Kornhaber ha anche evidenziato come il breve beef che ha coinvolto Cole e Lamar sia stato tutto sommato educato e, in un certo senso, “professionale”. Questo perché non hanno citato aspetti personali «come le mogli, i figli o le condizioni di salute», limitandosi «soltanto a rispondere a una domanda: chi è il migliore?». «Sia Lamar che Cole si stanno avvicinando ai 40 anni e probabilmente stanno pensando alla gestione dell’eredità, un po’ come fanno gli ergastolani e i politici in carriera», ha scritto sempre Kornhaber.

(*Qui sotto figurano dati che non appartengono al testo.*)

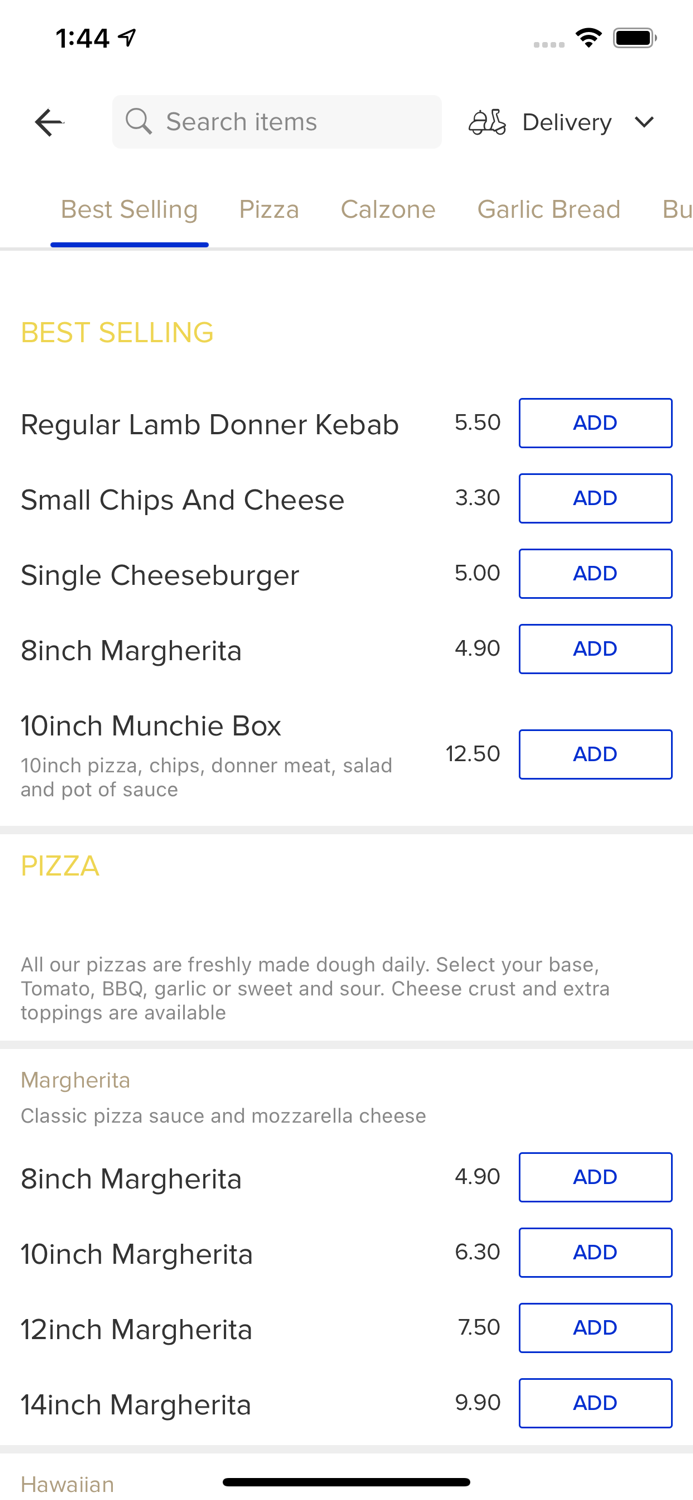Switch to the Pizza tab
Image resolution: width=693 pixels, height=1500 pixels.
pos(268,209)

In passato, i dissing e i beef sono stati caratterizzati da attacchi personali anche piuttosto pesanti. Uno dei più eclatanti degli ultimi anni è stato quello del 2018 tra Drake e Pusha T. Nel maggio di quell’anno Pusha T pubblicò la canzone “The Story of Adidon”, in cui diceva che Drake stava «nascondendo suo figlio al mondo»: faceva riferimento ad Adonis, il figlio che il rapper canadese ebbe nel 2017 con la pornostar francese Sophie Brussaux, e che fino a quel momento effettivamente  non era mai stato visto in pubblico.

Anche il beef degli anni Novanta tra Tupac e Biggie fu piuttosto cruento, anche perché nelle canzoni inserivano spesso riferimenti a risse che avevano effettivamente coinvolto le rispettive gang. Entrambi, a causa della rivalità criminale che si era intrecciata a quella musicale, finirono ammazzati.